*ASSIGNMENT:* Looking at the listing below, retype exactly the lines starting at the one containing "Click the 5K likes count" and ending at the one containing "The image size is (768, 618).", both included, and nothing else.

*DATA SUPPLIED:*
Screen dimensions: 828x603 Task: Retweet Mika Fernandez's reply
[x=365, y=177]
...
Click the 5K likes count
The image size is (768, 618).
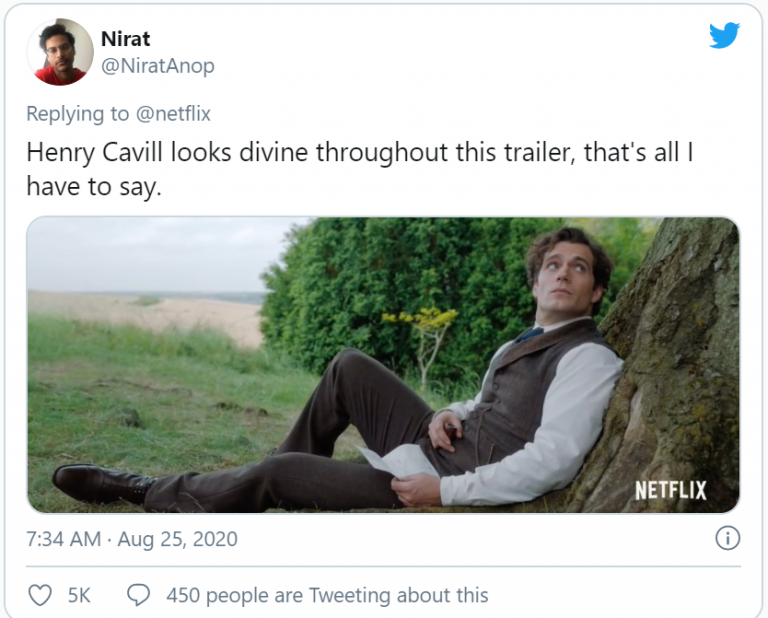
==
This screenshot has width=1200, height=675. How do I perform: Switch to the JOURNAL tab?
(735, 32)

*ANSWER BOX:*
Click the 5K likes count
The image size is (768, 618).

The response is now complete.